It's not everyday that you can visit "the smallest National Park" in the system!  It consists of the restored 23 room Fordyce Bathhouse in the middle of Bathhouse Row.  ;-You can tour the rooms furnished as they appeared during the heyday of the spa; tours are self-guided, but the signage is done well.  It was a great way to start our visit to the area and learn about the history.  The park maintains the cold springs fountains out front for the public to fill their own containers, and you see people coming to them all day long (us too)!

In the early 20th century eight European-style spas called Bathhouse Row home, with such grand amenities as stained glass windows and billiards rooms.  With magnificent magnolias lined up in front of the bathhouses and a sweeping, brick-lined Grand Promenade behind, the elegant spas evoke a leisurely time when people flocked here to take a 3-week 21-bath cure.  Now, there are only two open to the public, the rest are ether hotels, shops, museum (the Fordyce) or gone.  Also gone is the train that used to bring these folks bad, what fun that would have been!

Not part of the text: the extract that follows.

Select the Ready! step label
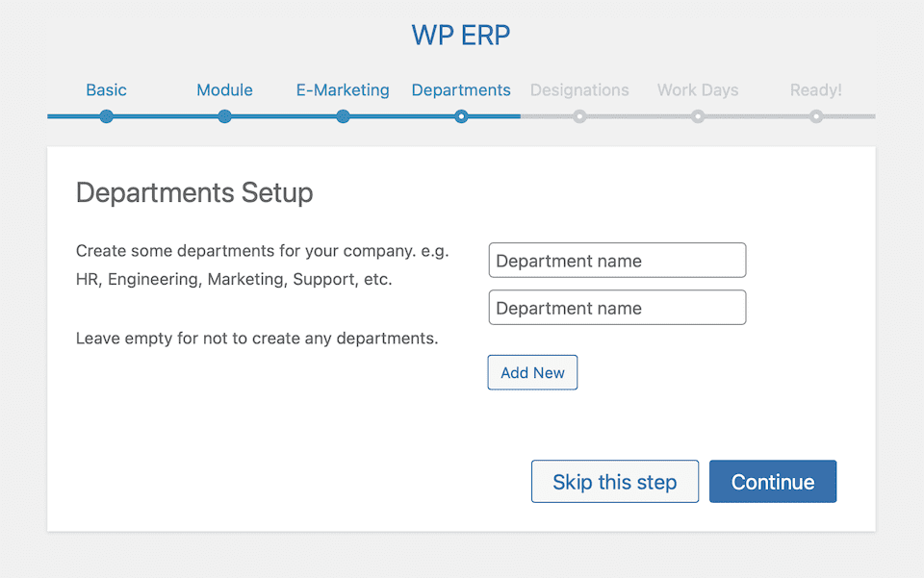Image resolution: width=924 pixels, height=578 pixels. click(x=816, y=90)
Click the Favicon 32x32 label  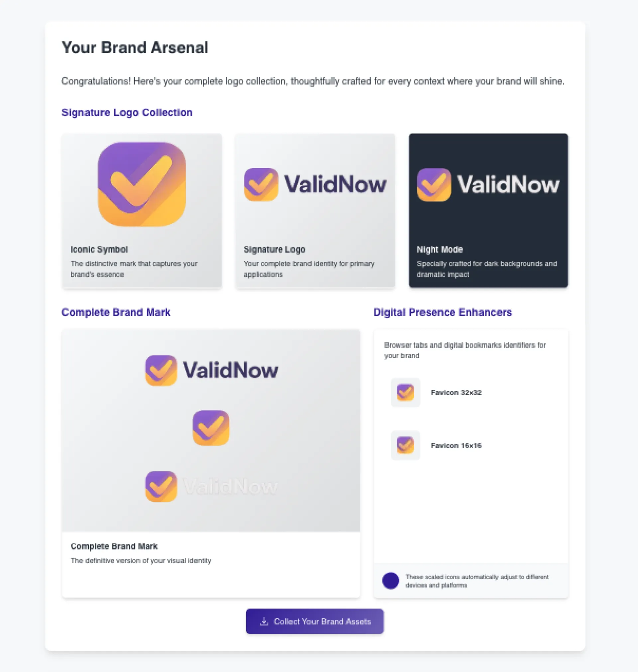[456, 392]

The two that are still operating are still very glamorous and though they no longer have the "billiards, beauty shops or gymnasiums" like they used to, I'll take the more modern style soaking and massage, thank you...and it was truly wonderful!

If you continue on past Bathhouse Row, and head out of the small town itself, you head up the Hot Springs Mountain.  It's not very far, and quite lovely.  They've built a 106' tower up there that you can take to the top, for a fee, that we opted not to do (I've seen the tops of trees & buildings before) and have a nice gift shop.  It was quite a nice drive.

I had read about an unusual church that was in a large garden, Anthony Chapel, at Garvan Woodland Gardens.  I really wanted to go see it.  The weather had turned on us, with a lot of rain, so we only had a small window, not enough to truly enjoy the gardens, but enough to go see the chapel.  So, we took a, was I glad we did!  What a place!  Made you want to stay...want to get married there (again)!  Sure wish we would have had the time and better weather to enjoy the gardens...something to come back for, that's for sure!  Beautiful...

Hamilton House B&B (used to be a CEO's of Coke's Speak Easy), Toby Keith's, and the Hall's (Menthol) Family home

We also did something here we've never done before...we took a Duck Tour!  ;-We've said, more than once, that "someday, we'll do that"...well, the time was right, and the place was, we hopped on!  The guide talked a bit fast, and garbled a bit here and there, but it was still fun...especially when we went into Lake Hamilton!  He pointed out a few "star's" homes and told some fun stories, which always adds to the tour...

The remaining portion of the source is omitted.